*WHAT TO WORK ON*
Reproduce every line of the listing below, requests included, and shift each answer coordinate up by 90. Leave the pictures out of your output.

*TASK INPUTS*
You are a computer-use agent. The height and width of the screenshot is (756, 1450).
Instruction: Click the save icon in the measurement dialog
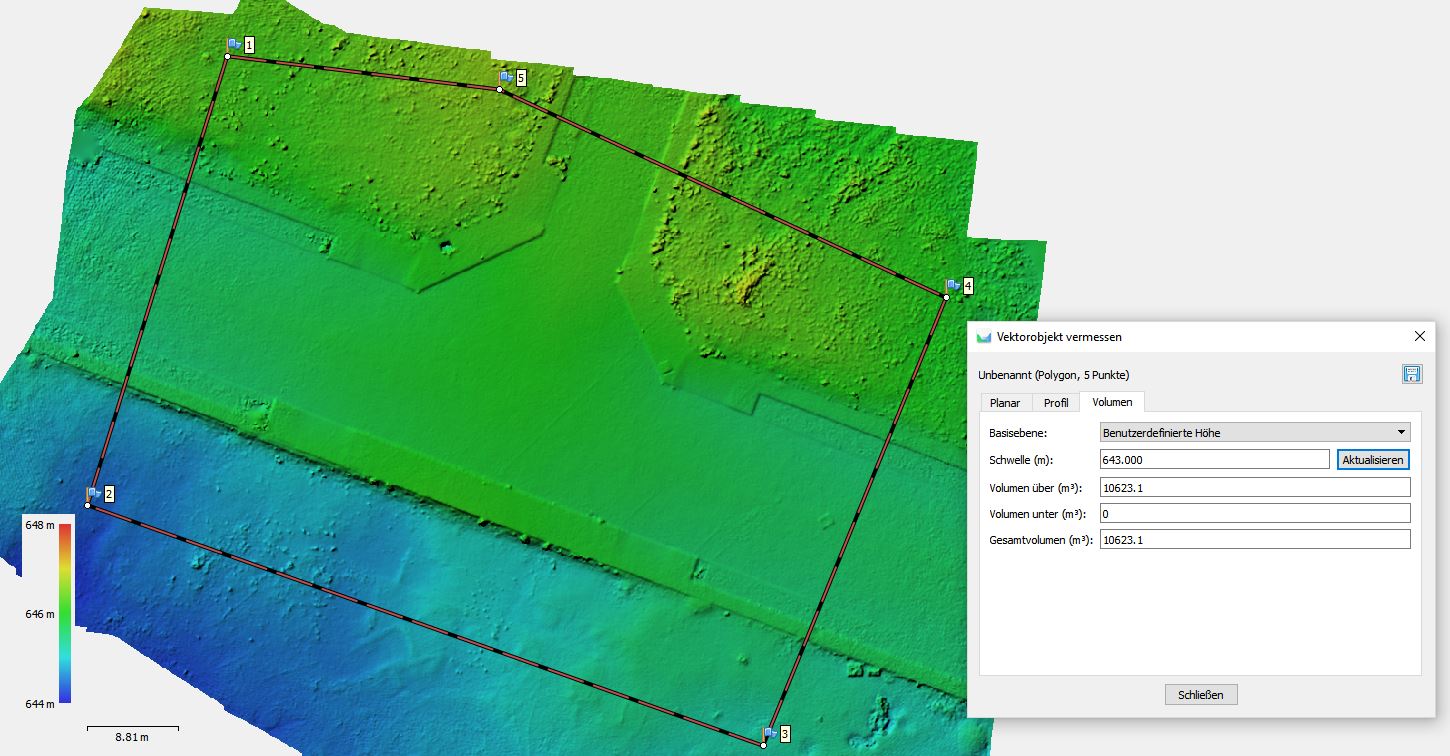1411,374
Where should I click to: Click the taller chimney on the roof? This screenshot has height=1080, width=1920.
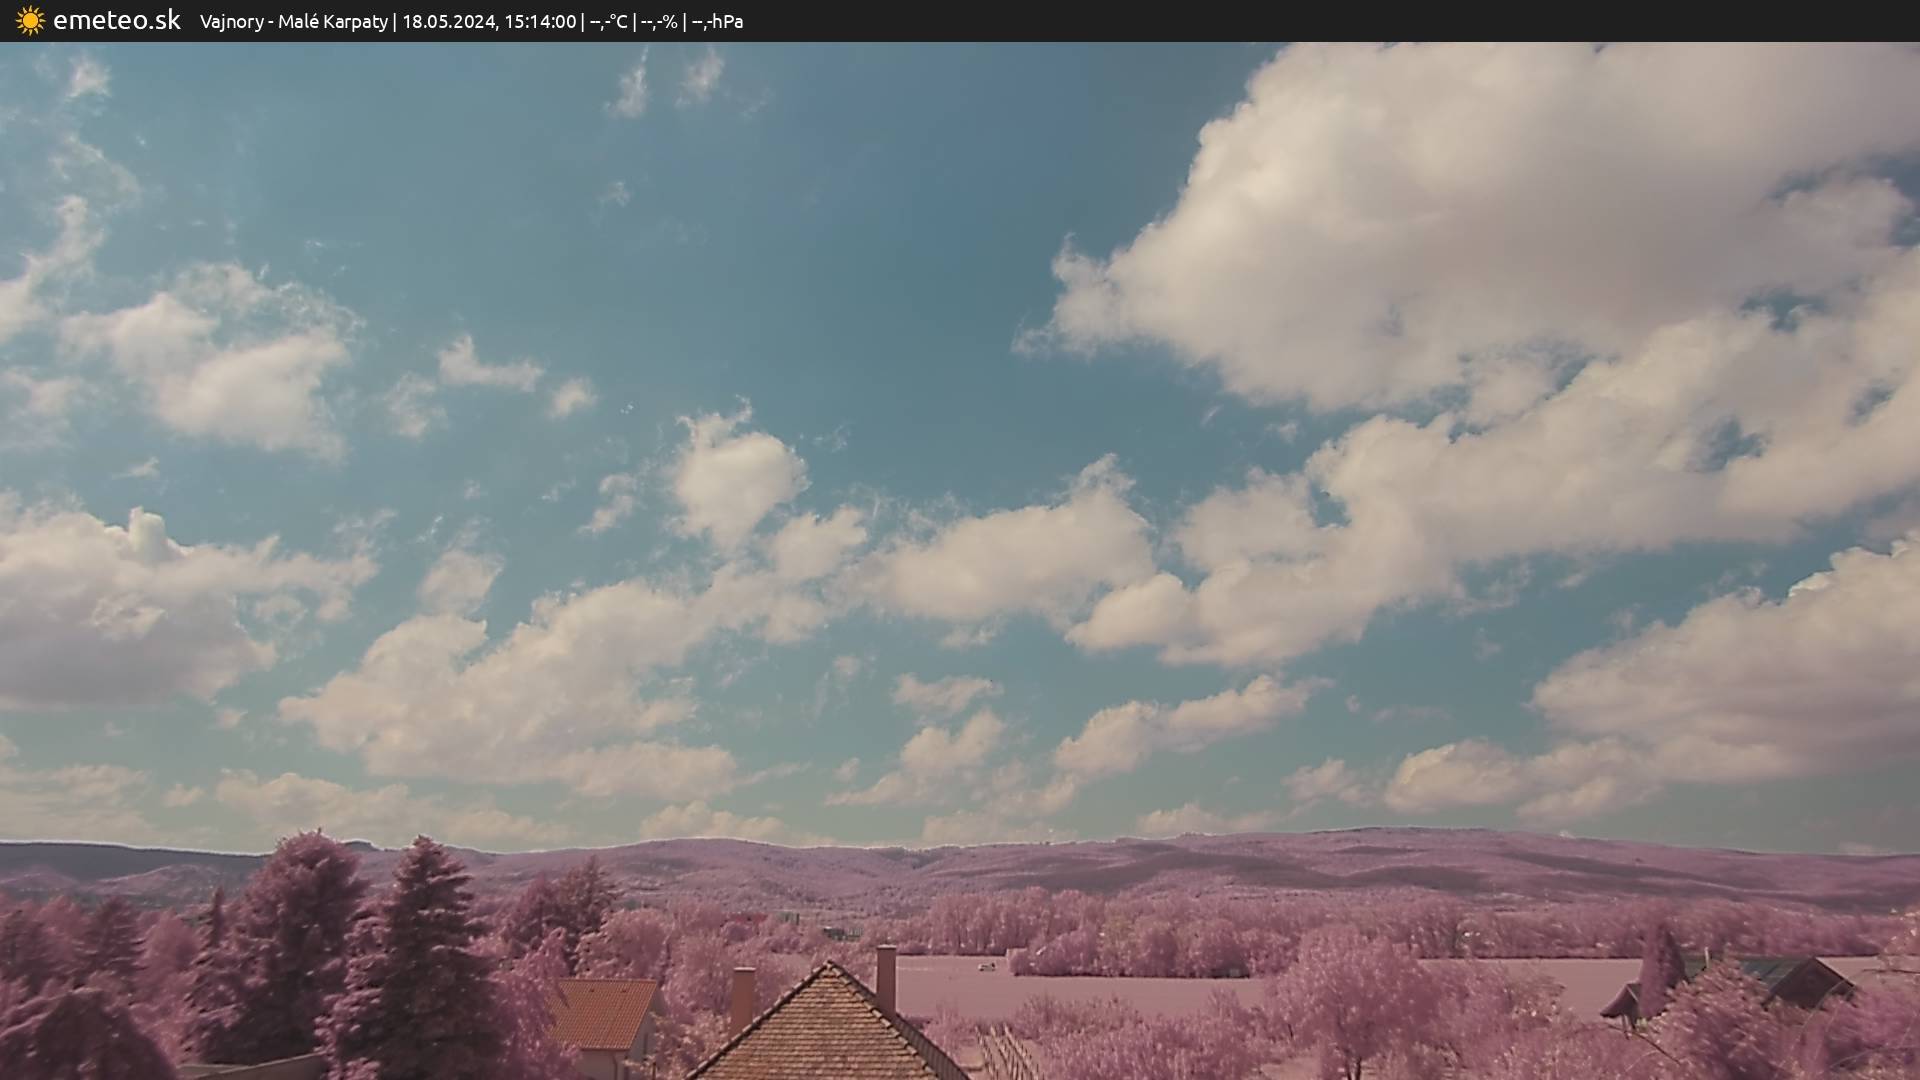pos(886,976)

*SOLUTION BELOW*
You are a computer-use agent. The height and width of the screenshot is (756, 1450).
Instruction: Click the save icon in the measurement dialog
1501,464
Where should I click to: Click the taller chimney on the roof? This screenshot has height=1080, width=1920.
pos(976,1066)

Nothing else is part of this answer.